§ WORK TO BE COMPLETED
Rewrite the records between the lines holding "Select the All transactions tab" and "click(269, 15)", inclusive, changing "Western Conference" to "Eastern Conference" and leaving everything else the same.

§ DATA TO USE
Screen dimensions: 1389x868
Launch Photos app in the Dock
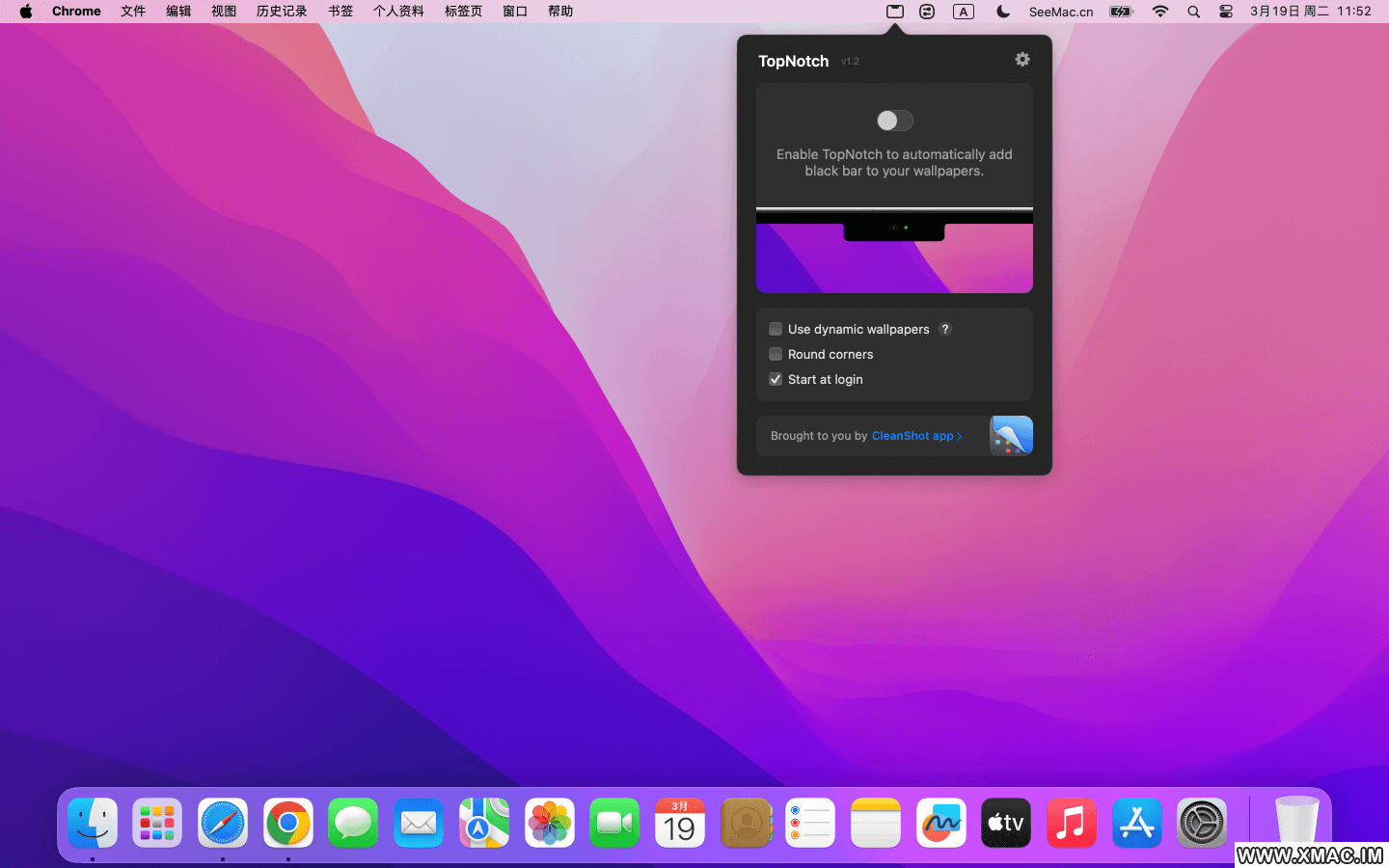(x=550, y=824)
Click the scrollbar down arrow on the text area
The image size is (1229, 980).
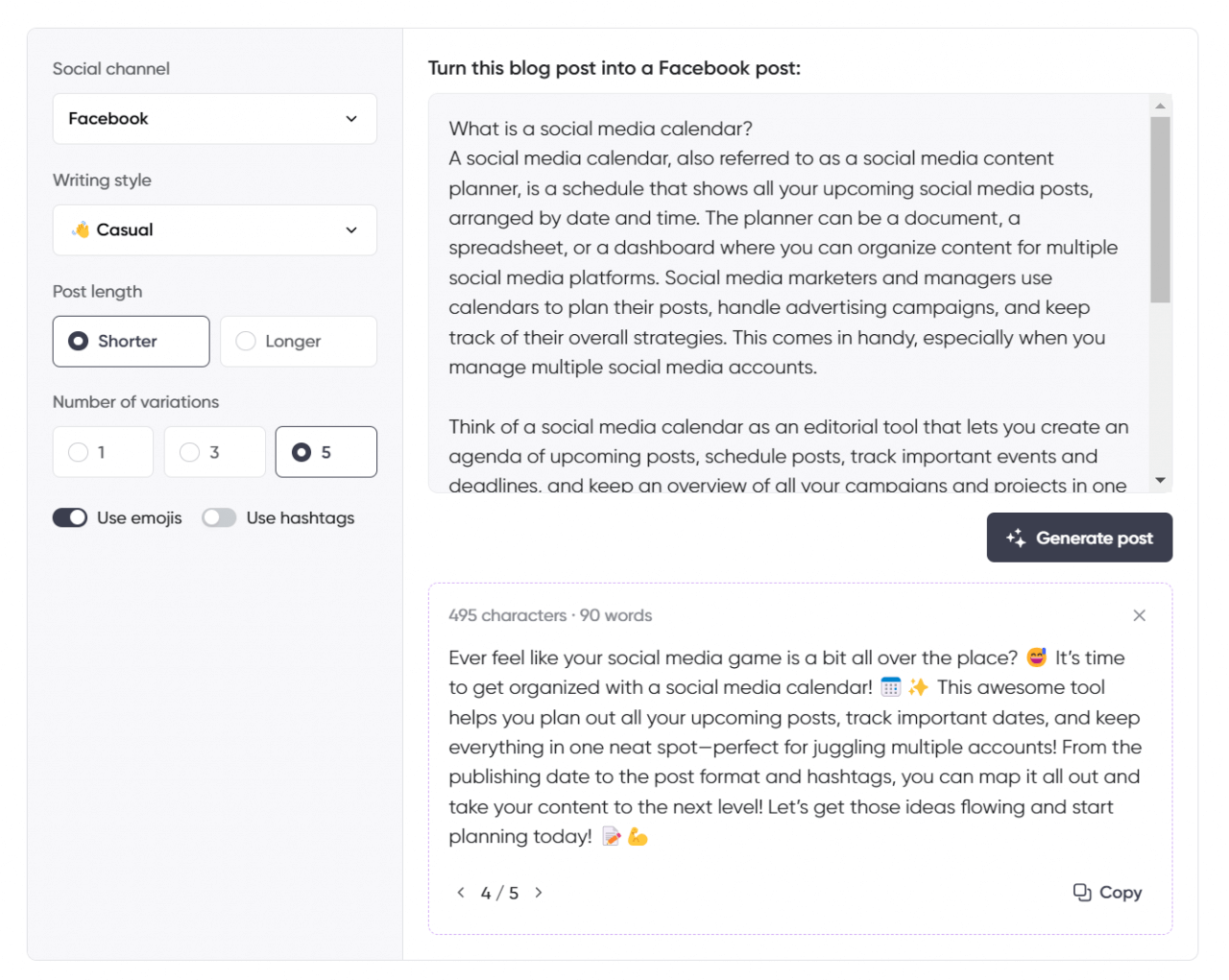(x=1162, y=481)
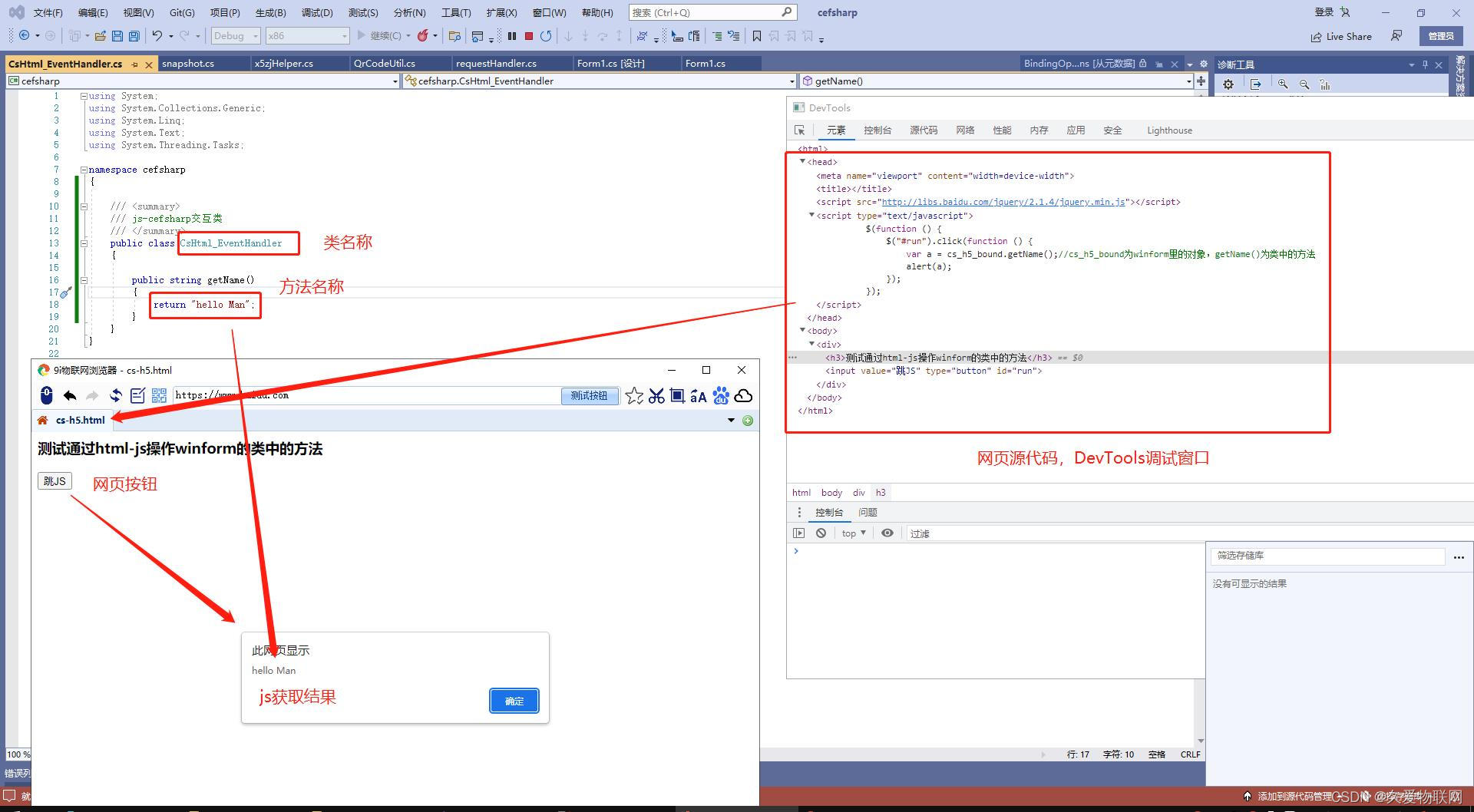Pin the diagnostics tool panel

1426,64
==
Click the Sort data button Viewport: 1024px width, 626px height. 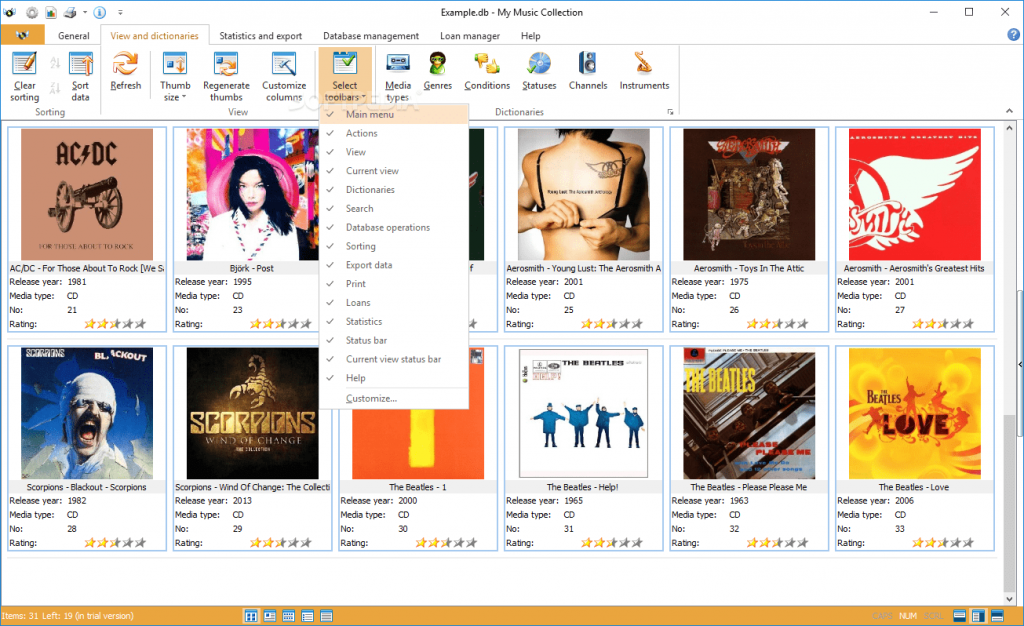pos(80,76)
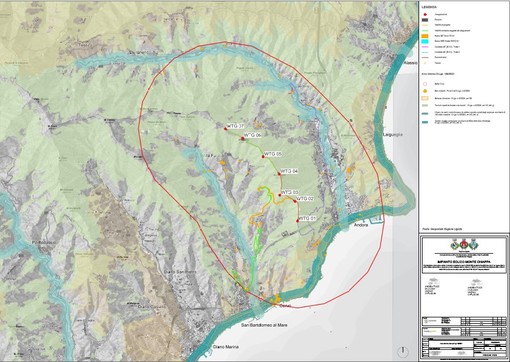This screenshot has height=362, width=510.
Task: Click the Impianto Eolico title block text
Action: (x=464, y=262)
==
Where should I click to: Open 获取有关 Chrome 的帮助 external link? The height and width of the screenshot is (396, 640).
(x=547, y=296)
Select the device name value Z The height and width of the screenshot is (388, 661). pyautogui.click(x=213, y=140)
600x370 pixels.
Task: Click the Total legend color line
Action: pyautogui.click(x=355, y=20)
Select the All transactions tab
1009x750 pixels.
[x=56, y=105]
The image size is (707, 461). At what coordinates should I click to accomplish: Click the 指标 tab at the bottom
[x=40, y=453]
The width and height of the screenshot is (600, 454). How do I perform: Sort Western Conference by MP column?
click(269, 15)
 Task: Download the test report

§ THE RESPONSE
Select the All transactions tab
1009x750 pixels.
[x=56, y=105]
The image size is (707, 461). At what coordinates should I click to accomplish: Click the 指标 tab at the bottom
[x=40, y=453]
The width and height of the screenshot is (600, 454). How do I perform: Sort Eastern Conference by MP column?
click(269, 15)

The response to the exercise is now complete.